For ddPCR methods characterization, coefficient of determination (R2) was assessed by linear regression analysis, whereas the limit of detection (LoD), defined as the lowest concentration at which 95% of positive samples were detected, was determined by probit regression analysis. Reproducibility of SARS-CoV-2 quantification methods was assessed by intra- and inter-run tests using serial standard dilutions. The coefficient of variation (CV) was calculated as the standard deviation (SD) of SARS-CoV-2 copies/reaction divided by replicates mean. Descriptive statistics are expressed as median values and interquartile range (IQR) for continuous data and number (percentage) for categorical data. To assess significant differences, fisher exact test and Wilcoxon test were used for categorical and continuous variables, respectively. A p-value <0.05 was considered statistically significant. Statistical analyses were performed with SPSS software package for Windows (version 23.0, SPSS Inc., Chicago, IL).

Results

Study population

Baseline demographic and clinical characteristics of the 55 patients included in the study are reported in Table 1. Patients were mainly female (45.5%) with a median age of 73 (IQR: 57–84) years.

Table 1

Baseline demographic and clinical characteristics of the study population.
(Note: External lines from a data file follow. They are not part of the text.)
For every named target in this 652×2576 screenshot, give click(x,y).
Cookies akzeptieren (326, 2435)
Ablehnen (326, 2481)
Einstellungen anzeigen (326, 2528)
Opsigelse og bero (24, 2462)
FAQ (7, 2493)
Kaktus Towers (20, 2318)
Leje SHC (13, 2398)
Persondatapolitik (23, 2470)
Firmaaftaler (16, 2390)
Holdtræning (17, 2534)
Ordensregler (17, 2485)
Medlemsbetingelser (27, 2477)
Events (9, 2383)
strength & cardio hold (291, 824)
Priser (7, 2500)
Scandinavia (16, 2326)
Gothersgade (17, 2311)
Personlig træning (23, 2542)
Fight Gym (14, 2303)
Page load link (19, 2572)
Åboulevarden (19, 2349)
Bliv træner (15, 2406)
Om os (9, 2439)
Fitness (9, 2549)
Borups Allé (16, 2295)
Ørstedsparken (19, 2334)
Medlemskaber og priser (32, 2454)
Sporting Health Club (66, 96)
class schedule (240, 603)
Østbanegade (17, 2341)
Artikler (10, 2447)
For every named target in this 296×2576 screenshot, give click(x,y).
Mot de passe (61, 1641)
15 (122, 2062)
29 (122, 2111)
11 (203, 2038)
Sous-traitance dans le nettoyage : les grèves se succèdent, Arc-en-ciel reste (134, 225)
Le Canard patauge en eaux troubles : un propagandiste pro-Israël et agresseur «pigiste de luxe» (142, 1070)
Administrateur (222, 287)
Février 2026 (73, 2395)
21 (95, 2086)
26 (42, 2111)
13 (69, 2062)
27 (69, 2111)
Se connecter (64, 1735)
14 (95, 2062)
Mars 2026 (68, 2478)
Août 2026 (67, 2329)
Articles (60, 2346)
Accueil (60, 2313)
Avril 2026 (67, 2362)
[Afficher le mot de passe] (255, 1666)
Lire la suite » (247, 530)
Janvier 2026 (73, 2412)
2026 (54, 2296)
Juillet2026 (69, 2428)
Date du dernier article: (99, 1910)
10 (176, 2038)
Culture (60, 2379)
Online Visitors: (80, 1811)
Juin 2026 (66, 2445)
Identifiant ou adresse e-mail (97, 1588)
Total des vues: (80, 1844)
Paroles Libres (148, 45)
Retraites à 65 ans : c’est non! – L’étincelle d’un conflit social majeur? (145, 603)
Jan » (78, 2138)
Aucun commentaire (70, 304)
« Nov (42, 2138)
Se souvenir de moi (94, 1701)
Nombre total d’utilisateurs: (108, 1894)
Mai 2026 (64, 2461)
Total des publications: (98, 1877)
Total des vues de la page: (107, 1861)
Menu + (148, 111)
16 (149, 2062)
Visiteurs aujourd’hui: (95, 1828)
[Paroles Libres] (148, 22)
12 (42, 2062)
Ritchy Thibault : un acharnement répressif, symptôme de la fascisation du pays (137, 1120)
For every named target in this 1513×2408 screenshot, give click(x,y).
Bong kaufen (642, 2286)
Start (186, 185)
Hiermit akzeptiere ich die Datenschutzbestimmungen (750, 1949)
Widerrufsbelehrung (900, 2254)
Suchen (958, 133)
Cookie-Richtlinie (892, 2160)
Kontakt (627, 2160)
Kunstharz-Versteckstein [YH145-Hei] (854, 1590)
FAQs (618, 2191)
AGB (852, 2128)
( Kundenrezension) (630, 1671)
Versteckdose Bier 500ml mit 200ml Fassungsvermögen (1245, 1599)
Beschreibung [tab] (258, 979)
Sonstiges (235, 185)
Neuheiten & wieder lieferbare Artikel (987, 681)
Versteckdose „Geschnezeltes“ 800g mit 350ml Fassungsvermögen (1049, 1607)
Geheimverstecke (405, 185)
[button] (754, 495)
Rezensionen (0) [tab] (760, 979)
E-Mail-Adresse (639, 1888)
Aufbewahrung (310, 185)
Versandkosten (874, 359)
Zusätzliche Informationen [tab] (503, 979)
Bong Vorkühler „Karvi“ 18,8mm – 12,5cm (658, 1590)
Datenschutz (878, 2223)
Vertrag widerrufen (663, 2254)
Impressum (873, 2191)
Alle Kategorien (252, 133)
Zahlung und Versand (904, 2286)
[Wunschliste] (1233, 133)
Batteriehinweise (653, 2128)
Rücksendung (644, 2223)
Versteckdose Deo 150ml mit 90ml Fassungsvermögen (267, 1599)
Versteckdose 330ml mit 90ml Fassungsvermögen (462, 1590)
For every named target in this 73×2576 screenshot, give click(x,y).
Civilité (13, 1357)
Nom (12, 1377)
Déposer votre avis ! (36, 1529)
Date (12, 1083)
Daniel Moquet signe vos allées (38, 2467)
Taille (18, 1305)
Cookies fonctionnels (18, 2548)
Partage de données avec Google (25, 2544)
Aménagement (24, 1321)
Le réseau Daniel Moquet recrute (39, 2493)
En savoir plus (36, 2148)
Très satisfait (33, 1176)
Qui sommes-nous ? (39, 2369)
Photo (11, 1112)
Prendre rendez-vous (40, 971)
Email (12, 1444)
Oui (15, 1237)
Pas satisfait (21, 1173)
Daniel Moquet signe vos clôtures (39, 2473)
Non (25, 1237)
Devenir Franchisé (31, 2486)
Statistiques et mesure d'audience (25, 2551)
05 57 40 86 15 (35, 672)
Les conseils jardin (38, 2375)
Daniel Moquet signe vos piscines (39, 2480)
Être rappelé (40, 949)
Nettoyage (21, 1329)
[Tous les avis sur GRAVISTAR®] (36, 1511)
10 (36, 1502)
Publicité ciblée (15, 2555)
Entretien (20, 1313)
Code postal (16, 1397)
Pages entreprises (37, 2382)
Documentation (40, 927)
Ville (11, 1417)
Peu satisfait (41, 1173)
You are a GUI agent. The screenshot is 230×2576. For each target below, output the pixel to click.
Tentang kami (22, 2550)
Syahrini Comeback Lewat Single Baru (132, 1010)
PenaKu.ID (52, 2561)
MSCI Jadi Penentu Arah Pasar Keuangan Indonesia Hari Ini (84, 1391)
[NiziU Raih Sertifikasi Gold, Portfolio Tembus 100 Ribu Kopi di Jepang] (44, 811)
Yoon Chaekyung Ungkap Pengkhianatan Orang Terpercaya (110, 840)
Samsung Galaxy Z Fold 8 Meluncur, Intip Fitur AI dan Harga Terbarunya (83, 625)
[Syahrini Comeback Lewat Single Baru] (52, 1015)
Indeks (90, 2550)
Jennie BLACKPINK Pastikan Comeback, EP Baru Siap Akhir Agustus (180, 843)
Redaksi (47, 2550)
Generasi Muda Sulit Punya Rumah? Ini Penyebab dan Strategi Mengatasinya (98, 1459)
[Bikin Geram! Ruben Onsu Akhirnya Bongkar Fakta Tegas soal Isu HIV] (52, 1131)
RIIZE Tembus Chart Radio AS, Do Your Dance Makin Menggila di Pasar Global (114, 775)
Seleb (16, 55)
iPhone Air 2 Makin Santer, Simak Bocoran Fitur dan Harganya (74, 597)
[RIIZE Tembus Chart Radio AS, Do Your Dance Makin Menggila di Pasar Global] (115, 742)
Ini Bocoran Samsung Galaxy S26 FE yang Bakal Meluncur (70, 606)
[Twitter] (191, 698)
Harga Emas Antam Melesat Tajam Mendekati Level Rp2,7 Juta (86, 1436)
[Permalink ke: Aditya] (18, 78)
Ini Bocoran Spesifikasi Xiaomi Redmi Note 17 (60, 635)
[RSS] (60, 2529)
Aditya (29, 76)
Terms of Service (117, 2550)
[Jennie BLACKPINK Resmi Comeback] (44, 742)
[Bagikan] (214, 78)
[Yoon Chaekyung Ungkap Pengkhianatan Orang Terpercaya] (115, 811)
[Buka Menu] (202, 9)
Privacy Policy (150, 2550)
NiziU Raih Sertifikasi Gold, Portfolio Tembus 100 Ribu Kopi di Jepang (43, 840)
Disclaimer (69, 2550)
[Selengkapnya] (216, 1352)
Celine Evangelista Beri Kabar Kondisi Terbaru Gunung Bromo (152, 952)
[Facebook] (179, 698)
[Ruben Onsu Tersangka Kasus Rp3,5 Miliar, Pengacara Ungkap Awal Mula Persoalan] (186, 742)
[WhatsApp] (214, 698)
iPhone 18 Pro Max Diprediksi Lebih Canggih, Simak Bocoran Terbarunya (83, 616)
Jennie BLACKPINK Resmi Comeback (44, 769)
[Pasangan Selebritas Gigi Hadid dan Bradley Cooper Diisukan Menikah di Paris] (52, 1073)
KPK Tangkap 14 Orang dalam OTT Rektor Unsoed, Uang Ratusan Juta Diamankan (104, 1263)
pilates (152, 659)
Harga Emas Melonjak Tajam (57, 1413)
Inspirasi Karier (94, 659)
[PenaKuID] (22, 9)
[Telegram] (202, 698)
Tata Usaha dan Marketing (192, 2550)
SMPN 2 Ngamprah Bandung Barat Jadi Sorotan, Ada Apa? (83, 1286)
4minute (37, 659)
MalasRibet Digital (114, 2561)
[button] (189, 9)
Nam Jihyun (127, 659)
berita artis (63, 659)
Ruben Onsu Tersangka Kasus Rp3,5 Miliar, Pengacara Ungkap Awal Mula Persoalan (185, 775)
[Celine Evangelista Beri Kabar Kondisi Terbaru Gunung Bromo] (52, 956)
	Overall	Patients		p-valuea
		SARS-CoV-2 positive	SARS-CoV-2 negative
Patients, N	55	19	36
Males	25 (45.5)	10 (52.6)	20 (55.6)	0.530
Age (years)	73 (57–84)	73 (60–84)	71 (57–84)	0.956
Date of symptoms onset	March 20 (March 5—April 26)	March 14 (March 1-March 25)	April 15 (March 9-April 28)	0.083
Date of Hospital admission	April 20 (March 11-April 29)	March 18 (March 8-April 4)	April 28 (March 9-April 28)	0.010
Date of first nasopharingeal swab	April 28 (March 13-May 01)	March 17 (March 8-April 7)	April 30 (April 9-April 28)	0.003
Time from symptoms-onset to hospital admission, days	4 (0–9)	4 (0–6)	4 (0–10)	0.425
Time from symptoms-onset to nasopharingeal swab, days	5 (2–10)	5 (1–6)	5 (2–14)	0.210
Positivity to the serological assayb	15 (44.1)	14 (100.0)	1c (5.0)	<0.001
Time from symptoms-onset to serological assay, daysb	17 (9–33)	22 (13–33)	16 (9–33)	0.495
Symptoms at Hospital admission
Fever, °C	35 (63.6)	15 (78.9)	20 (55.6)	0.076
Cough	22 (40.0)	11 (57.9)	11 (30.6)	0.047
Dyspnea	30 (54.5)	17 (89.5)	13 (36.1)	<0.001
Pulmonary involvement	36 (65.5)	18 (94.7)	18 (50.0)	0.001
Bilateral interstitial pneumonia	16 (29.1)	15 (78.9)	1d (2.8)	<0.001
Pneumonia with pleuritis	6 (10.9)	1 (5.3)	5 (13.9)	0.635
Lung cancer	2 (3.6)	1 (5.3)	1 (2.8)	0.986
Lobar pneumonia	6 (10.9)	1 (5.3)	5 (13.9)	0.635
Pneumonia “ab ingestis”	1 (1.8)	0 (0.0)	1 (2.8)	1.000
Bacterial pneumonia	3 (5.5)	0 (0.0)	3 (8.3)	0.544
Fungal pneumonia	1 (1.8)	0 (0.0)	1 (2.8)	1.000

COVID-19, Coronavirus Disease 2019. Data are expressed as median (interquartile range, IQR), or N (%).

aFisher exact test and Wilcoxon test were used for categorical and continuous variables, respectively. Statistically significant p-values are in bold.

b Available for 34 patients and tested by Chemiluminescent microparticle immunoassay IgG against SARS-CoV-2 (https://www.corelaboratory.abbott/us/en/offerings/segments/infectious-disease/sars-cov-2).

cPatient with a pneumonia with pleuritis, characterized by a time from symptoms-onset to nasopharingeal swab of 28 days, and a time from symptoms-onset to serological assay of 48 days.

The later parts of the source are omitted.